Dwyer’s lab first helped the Forest Service determine what kind of data they needed to collect, such as the number of insects in different populations in the forest, the amount of the virus present in the environment, and the fraction of the insects infected as the epidemic proceeds. Then, they developed two hypotheses: either that the virus the Forest Service had been using was weaker than the wild variety, or that there was a reservoir of the virus in the wild that simply took a while to take hold and start an epidemic. Taking the data provided by the Forest Service, the researchers built two models to project the course of an epidemic, one for each hypothesis. Dwyer’s postdoctoral scholar Joseph Mihaljevic used the RCC’s high-performance computing cluster, Midway, to fit stochastic differential equations to their dataCollection of moths2.jpg

A researcher collects Douglas-fir tussock moths in the field. Phot courtesy Joseph Mihaljevic. 

“For any given parameter set, we use standard differential-equation-solver software in GSL [Gnu Scientific Library] to generate a large number of predictions of time series of infection rates from our stochastic differential equations,” Dwyer explains. They then calculated a likelihood using Monte Carlo integration, ran the models, and altered their parameters (such as how infectious the disease is, how long it lasts on the trees’ needles, and how quickly it kills its host) until they got a good fit to the data.
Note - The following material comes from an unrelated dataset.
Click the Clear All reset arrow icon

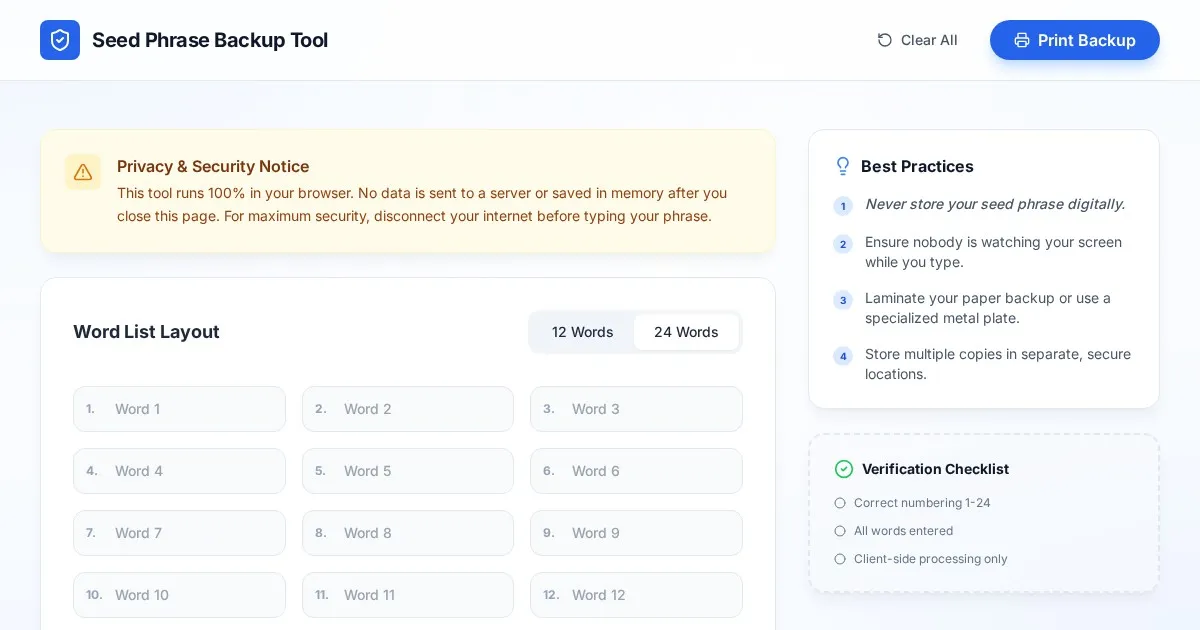pos(885,40)
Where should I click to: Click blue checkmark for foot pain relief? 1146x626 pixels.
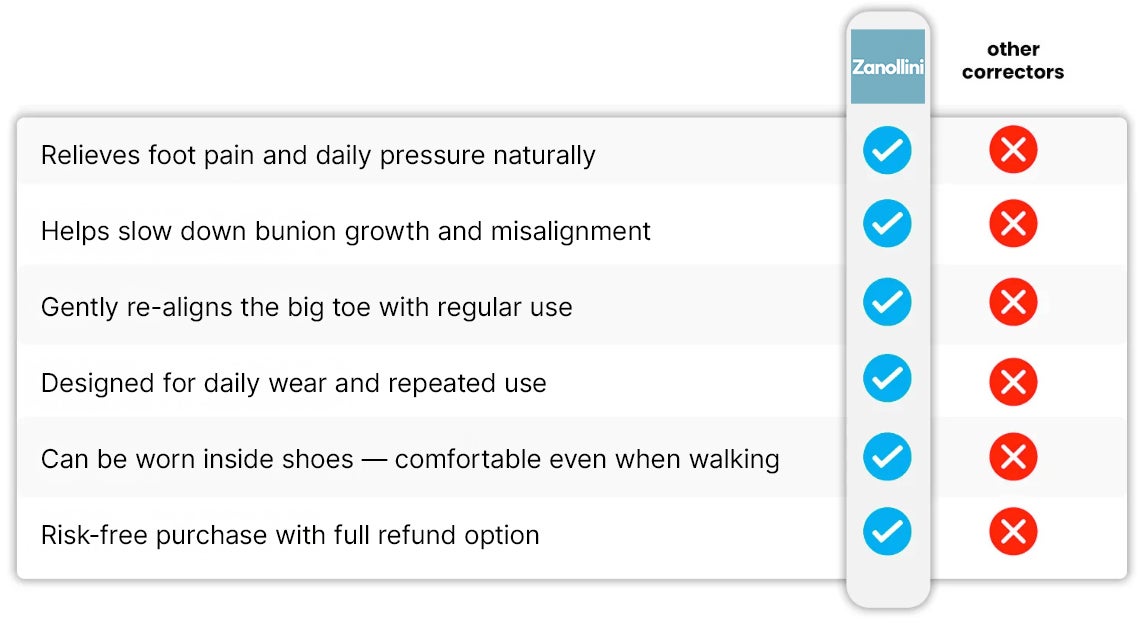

Finding good parameter values was tricky in this project, he says, but they were able to apply an algorithm developed by Dwyer’s former student David Kennedy called line-search Markov chain Monte Carlo, which allowed them to increase the parallelization of their code and therefore find solutions faster.

Mihaljevic and Dwyer’s results, while preliminary, were clear. “There was a little virus in the non-sprayed population, enough to wipe everything out,” says Dwyer. The virus population lagged behind the tussock moth population; at first, the tussock moth population boomed, but once the virus got traction within the population, it became so widespread that it destroyed the tussock moth population. In addition, there was no reason to believe that the sprayed virus had lost any of its potency.

The models developed for this project are easily generalized to other forest pests, Dwyer says, such as the gypsy moth (a major pest in forests in the eastern US), and even to the spread of human viruses such as HPV. Meanwhile, even as Mihaljevic is preparing a paper on their work, they’re looking toward a larger application: an app that allows forest managers to determine where they need to spray the virus and where the natural population will take care of tussock moths on its own. “I especially like the idea that we have translated code that fits stochastic differential equation models into an app that a forest manager can use,” Dwyer says. Good news for forests, although not so good for the Douglas-fir tussock moth.